As a data scientist, you can deploy a GPU-enabled RAG workstation with a pgvector PostgreSQL database managed by VMware Data Services Manager (DSM) from the self-service Automation Service Broker catalog.
When you request the AI RAG Workstation with DSM in the catalog, you can use an existing database instance or create a new one. During deployment, both the deep learning VM and the database VM that it connects to are provisioned. The database is provisioned outside the RAG deployment.
- If you select the Existing Database option, you use a pre-deployed database, which can be an external database or a database that was provisioned by another AI RAG Workstation with DSM deployment.
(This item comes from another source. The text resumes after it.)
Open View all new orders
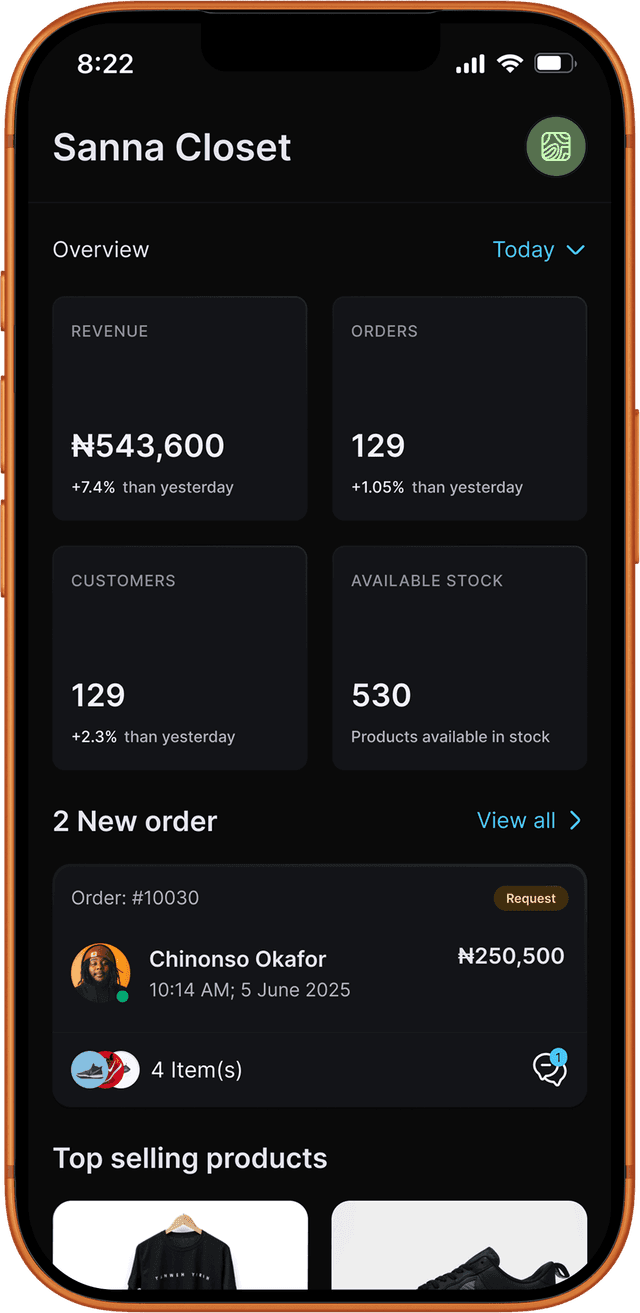 pos(516,820)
During deployment, a new database instance is not provisioned.
- If there is no existing database that you can use or you want your own private database for a specific use case, then select the New Database option.
Procedure
- On the Catalog page in Automation Service Broker, locate the AI RAG Workstation with DSM card and click Request.
- Select a project.
- Enter a name and description for your deployment.
- Configure the RAG workstation parameters.
Setting Sample value VM class vgpu-1xa100-40c Minimum VM class specification:- CPU: 10 vCPUs
- CPU RAM: 64 GB
- GPU: 2xH100
- GPU memory: 50 GB
Data disk size 32 Gi Select a disk size between 20 GB and 1TB.
User password Enter a password for the default user. You might be prompted to reset your password when you first log in. SSH public key This setting is optional. - Configure the workstation database.
Setting Sample value Database instance Existing database Connection string Provide the DSM connection string from the DSM deployment overview.
- Install software customizations.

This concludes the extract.